Im Rahmen der Studie führte häufigeres Fernsehen zu einer negativeren Selbstwahrnehmung des Alterns (stärkere körperliche Verluste und geringere persönliche Weiterentwicklung). Das Lesen von Büchern und Radiohören wirkten dagegen positiv auf die Selbstwahrnehmung des Alterns (geringere körperliche Verluste und stärkere persönliche Weiterentwicklung). Zeitunglesen wirkte lediglich auf die Wahrnehmung stärkerer körperlicher Verluste. Die Forschenden kontrollierten statistisch für einige Variablen wie Einkommen und Gesundheitszustand, um auszuschließen, dass in Wahrheit diese Variablen und nicht der Medienkonsum die Unterschiede in der Alternswahrnehmung erklärten.
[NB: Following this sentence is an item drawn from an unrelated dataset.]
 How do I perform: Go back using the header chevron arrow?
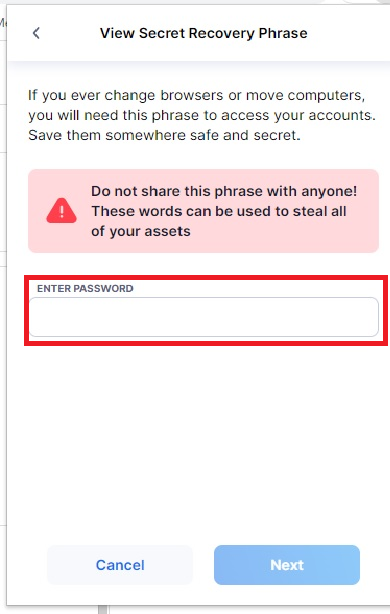point(36,33)
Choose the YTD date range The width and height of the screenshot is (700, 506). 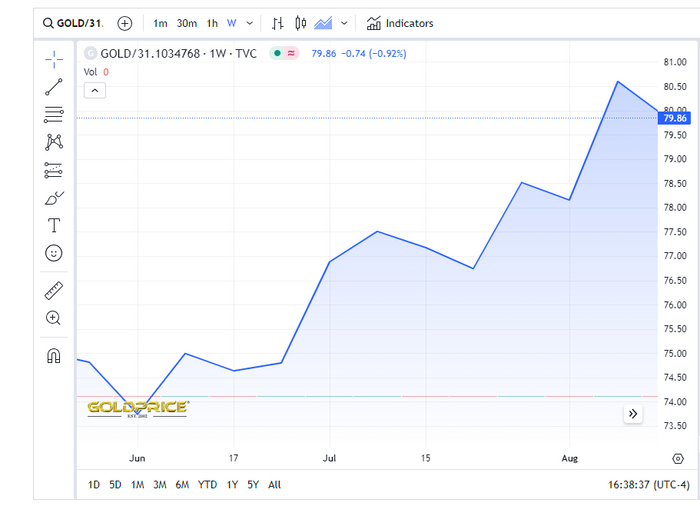click(208, 484)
Insgesamt zeigte sich, dass Fernsehen mit einer negativen, Radio hören und Bücher lesen mit einer positiven Selbstwahrnehmung des Alterns einhergeht. Doch woran liegt das? Die Forschenden schlagen vor, dass weniger die eigentlichen Inhalte des jeweiligen Mediums einen negativen Einfluss haben, sondern vielmehr altersdiskriminierende oder altersstereotype Werbung. Da altersbezogene Werbung im Fernsehen häufig altersdiskriminierend ist und von Menschen früheren Forschungsergebnissen zufolge auch nach dem Fernsehen erinnert werden kann, finden sich hier die stärksten negativen Effekte. Radiowerbung mit Altersbezug hingegen kann wesentlich schlechter erinnert werden, was erklären könnte, warum Radio hören nur positive Effekte hat. Da Bücher in der Regel keine Werbung beinhalten, überrascht es nicht, dass diese ebenfalls nur positive Einflüsse haben. Frühere Studien haben gezeigt, dass Werbungen in Zeitungen meist nicht altersdiskriminierend sind, was erklären könnte, warum der negative Einfluss vom Zeitung lesen moderater ist als jener des Fernsehens.
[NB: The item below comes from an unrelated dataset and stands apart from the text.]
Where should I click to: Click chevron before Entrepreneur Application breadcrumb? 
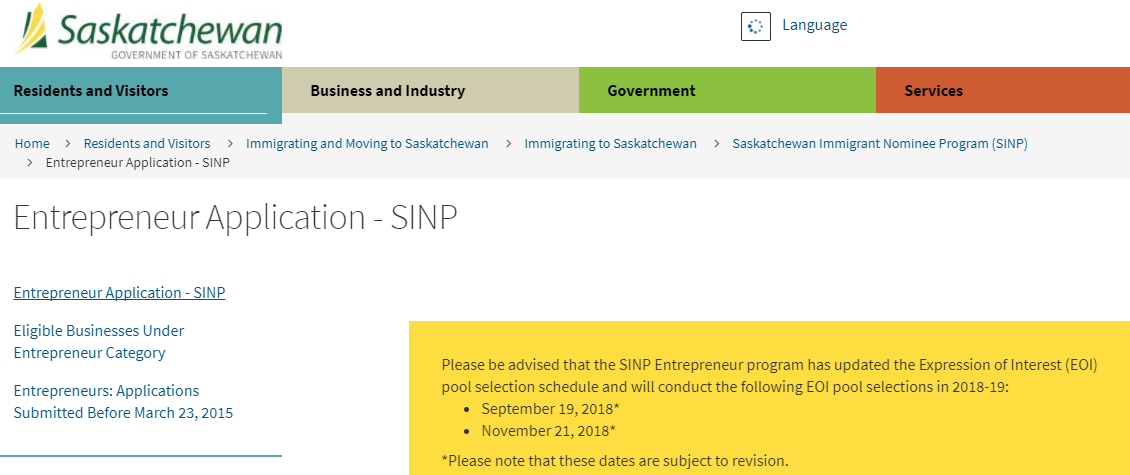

Die Forschenden appellieren in ihrer Arbeit an politische Entscheidungsträger*innen, altersdiskriminierende und -stereotype Werbung einzudämmen, um die Gesundheit der Bevölkerung zu fördern. Bis Werbung tatsächlich eines Tages neutraler ist, hilft nur häufiger, statt fernzusehen, Radio zu hören oder Bücher zu lesen oder zumindest vermehrt auf Fernsehsender zu setzen, die weniger Werbung zeigen.

 

Boeder, J., Tse, D. C., Fruiht, V., & Chan, T. (2021). Medium matters: A decade of media consumption predicts positive and negative dimensions of self-perceptions of aging. The Journals of Gerontology: Series B, 76(7), 1360-1366.